Water Festival offers unique hands-on learning 0
Students at the Beaver Station check out the beaver dam out at Binney Nature Preserve. Along with learning how the physical adaptations of the beaver aid in everyday functions and survival, students get a first-hand look at how the beaver has the ability to change the landscape by damming up streams and rivers creating habitat for other animals.
A small slice of natural prairie habitat near the Pembina Valley, Binney Nature Preserve is an ideal location for an outdoor classroom.
And about 250 students from Miami, Manitou, Holland, Treherne, Elm Creek, Rathwell, Bruxelles, Morden and Notre Dame were out there recently for some hands-on learning.
They took part in the third Annual Binney Siding Water Festival in June.
The event is co-hosted by the Pembina Valley and La Salle Redboine Conservation Districts who partnered with the Prairie Spirit School Division.
The water festival gives elementary school students a chance to get out of the classroom and into nature to learn about environmental sustainability.
"Binney Siding Nature Preserve is an ideal place to host the water festival," commented a member of the host committee.
"Nature trails meander through woodland and grassland areas which are connected by a 100 ft. floating dock over a marshland.
"It is a great location that ties in with the curriculum matches for this age group."
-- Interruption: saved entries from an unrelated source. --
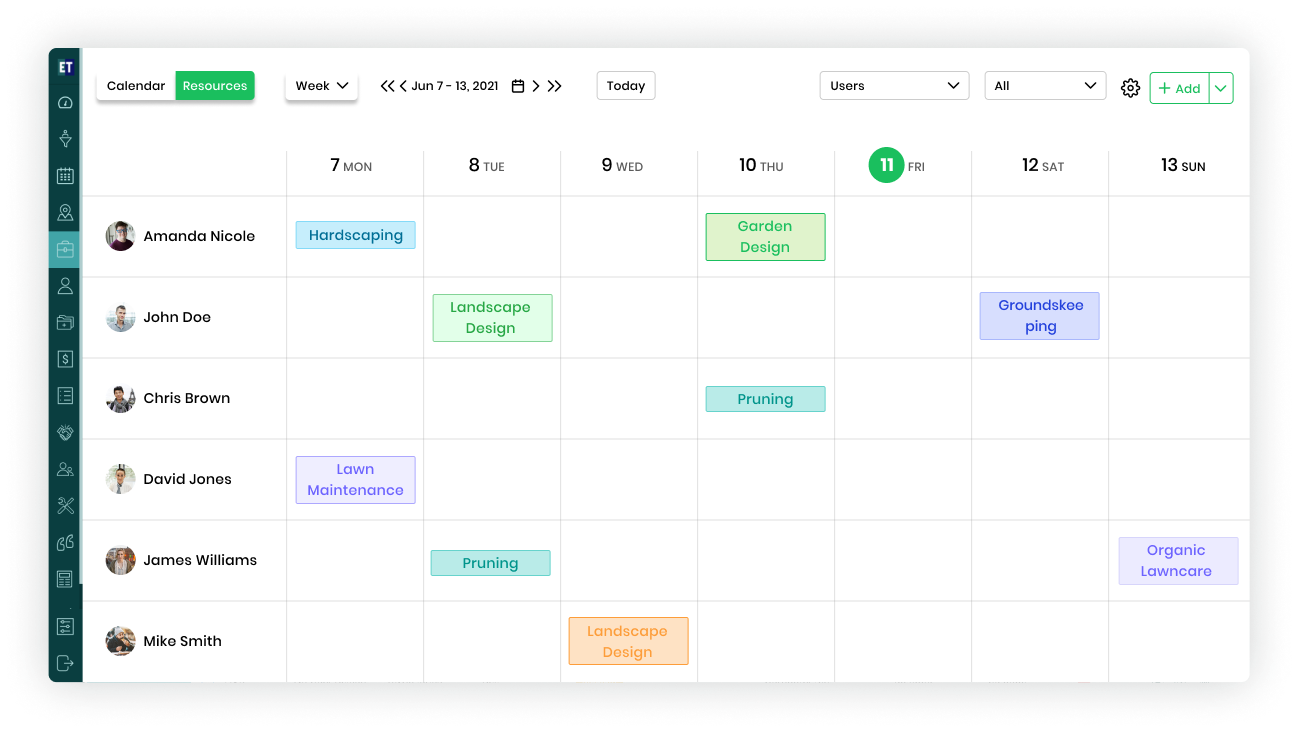1297x731 pixels.
Task: Expand the Week view dropdown
Action: [321, 86]
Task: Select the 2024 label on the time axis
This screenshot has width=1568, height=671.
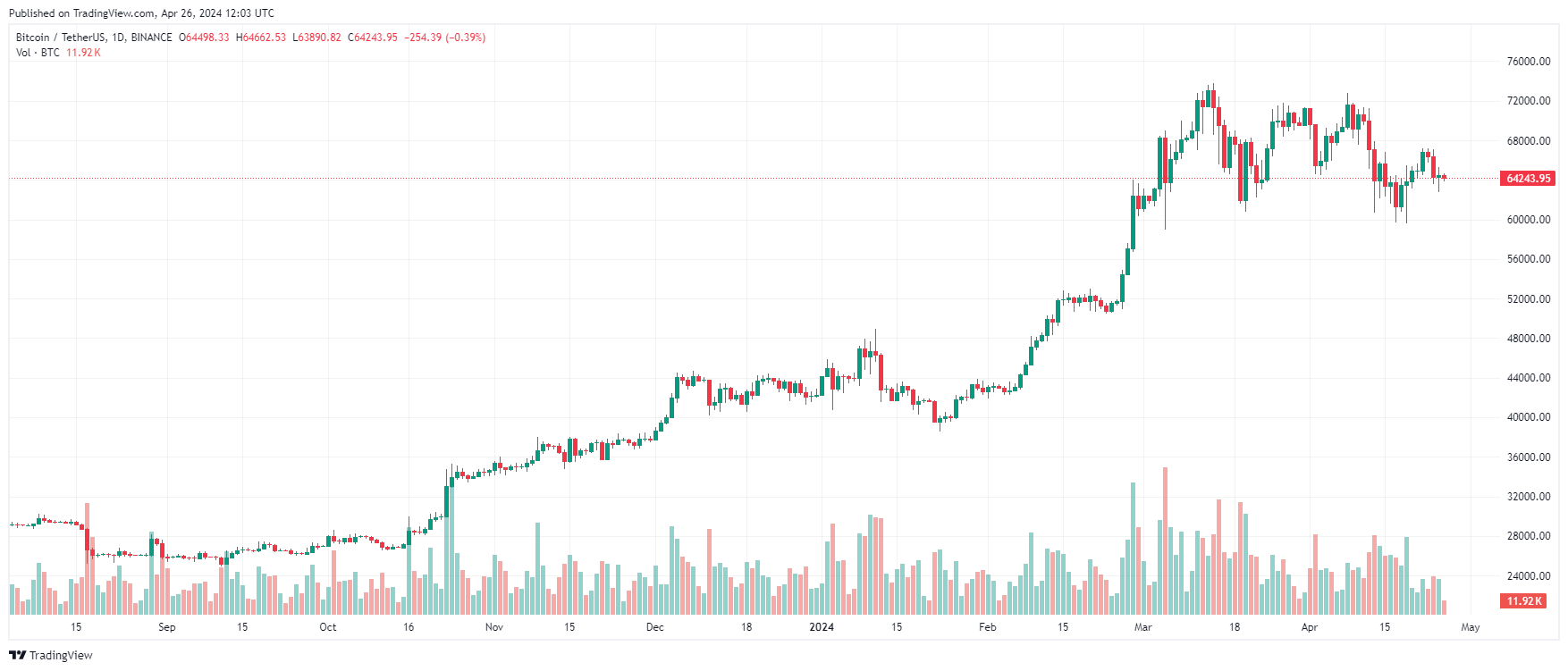Action: pos(821,627)
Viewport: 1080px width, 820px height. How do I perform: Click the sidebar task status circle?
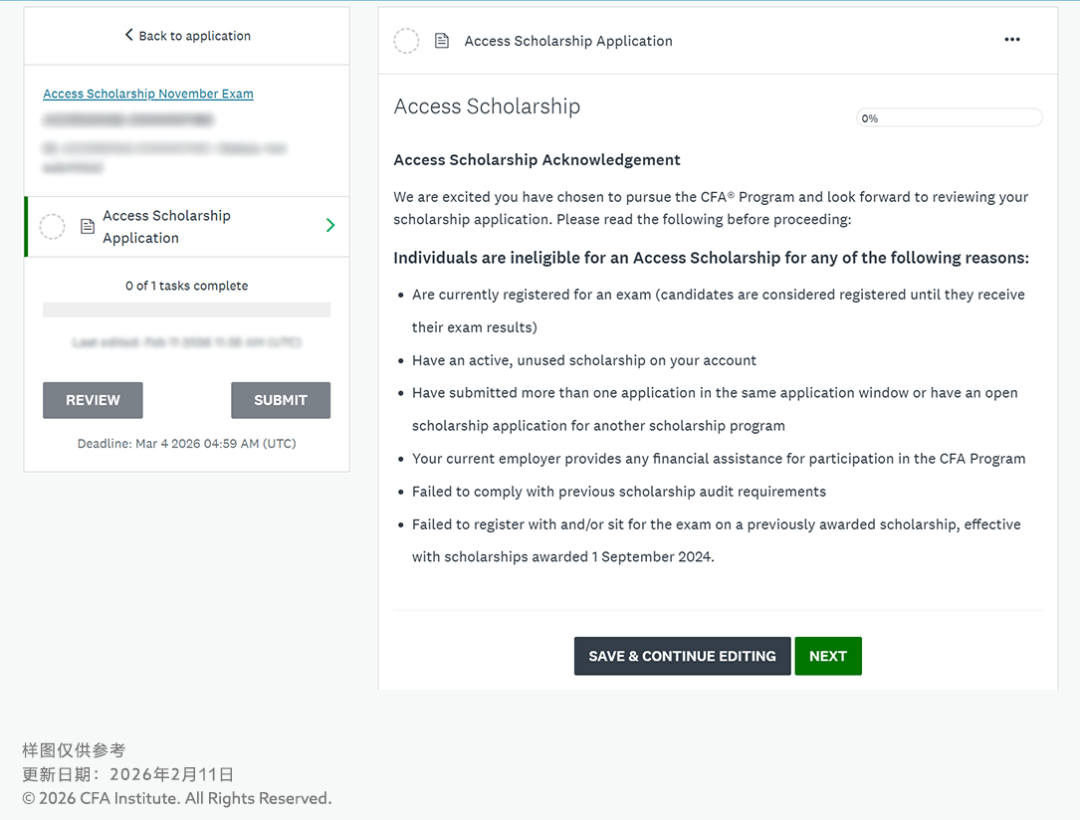(x=52, y=227)
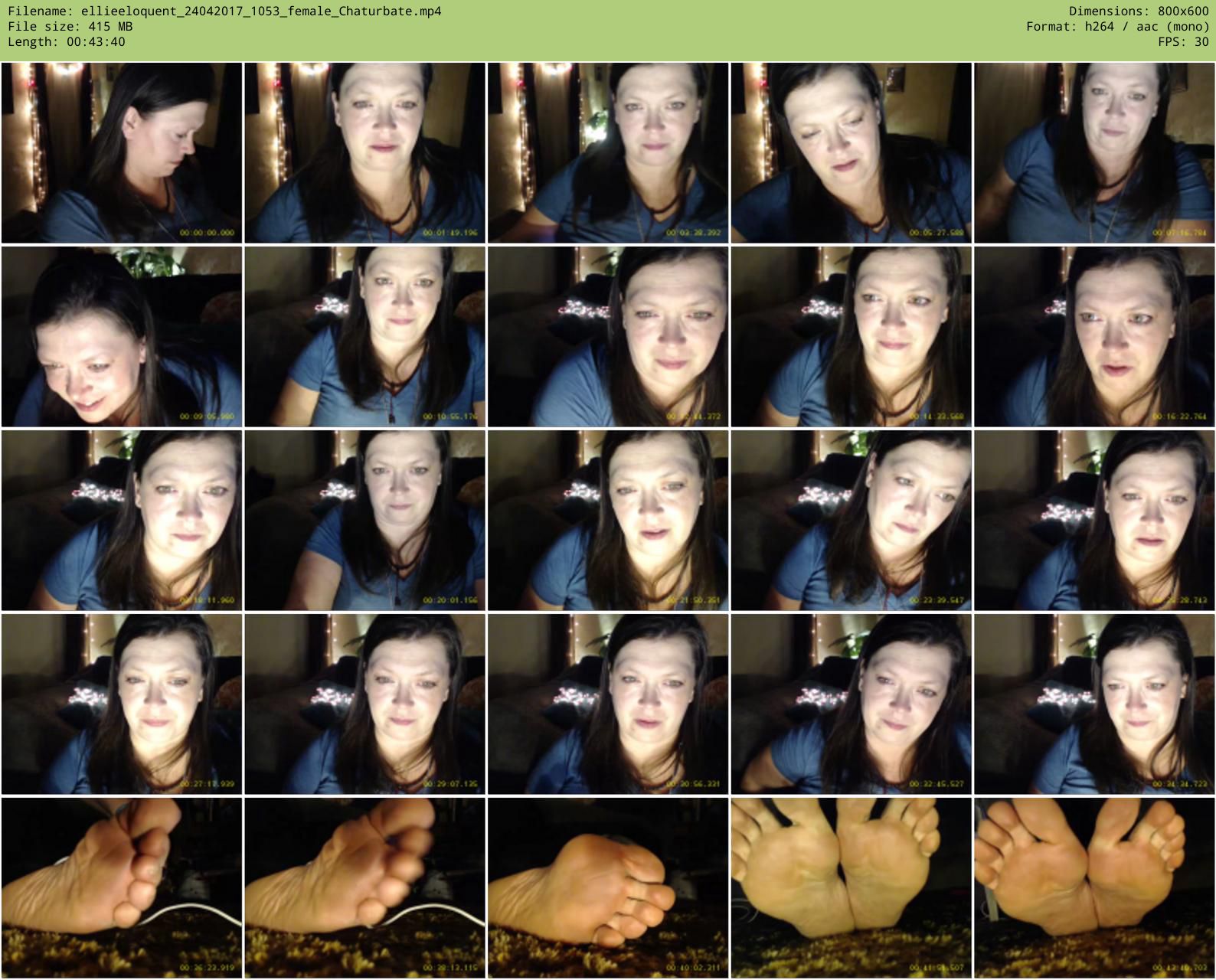Click the first single-foot thumbnail in the bottom row
Screen dimensions: 1216x980
pyautogui.click(x=122, y=888)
Twenty stations that reflect aspects of the Grade 3-6 science curricula, particularly on Grade 4 science, were lead by local experts and volunteers from Manitoba Agriculture, Rural and Food Initiatives (MAFRI), Nellie McClung Collegiate, ARocha, Harvest Moon Society, Manitoba Forestry Association, PVCD and LSRBCD.
Making their way along the trails at Binney in groups of six to eight, students stop at ten different stations to participate in an activity.
Since the goal of the water festival is to show students that water is connected to everything - from the t-shirts we wear to the oxygen we breathe - each station incorporates water in a fun, hands-on way.
Students see how precious drinkable water is, how water moves through the water cycle and the ways we can change and affect the quality and quantity of water.
Stations on soil, forestry, mammals and water safety also get the students looking at water from different perspectives. Of course, critter dipping and identification are always a highlight for the students.
This 30 acre site is located northwest of Manitou and two miles north on Highway 244 then two miles west or two miles west on Highway 3 and two miles north.
The site consists of two parcels of wooded and open grassland areas divided by a stream and marshland. A 100 foot floating boardwalk connects the two pieces of land.
There are about three kilometers of hiking trails (colour coded for trail distances) designed in loops so you can walk part or all of them. The site and trails have limited wheelchair accessibility and have a restroom and a picnic/rest area with benches and tables.
Binney was the name of the first station master who worked at this railroad siding in the 1880s. The station was removed in 1910, with the growth of the Village of Manitou.
This land was purchased in 1992 by the Pembina Valley Conservation District with assistance from Interprovincial Pipelines Inc.(now called Enbridge Pipelines Inc.)
The aim was to preserve a small remnant of the prairies that once covered most of southern Manitoba. Three of the major prairie plant communities are represented in this small piece of land.
Enbridge Pipeline Inc. once again sponsored the event by providing a hot dog lunch to all students, teachers and volunteers.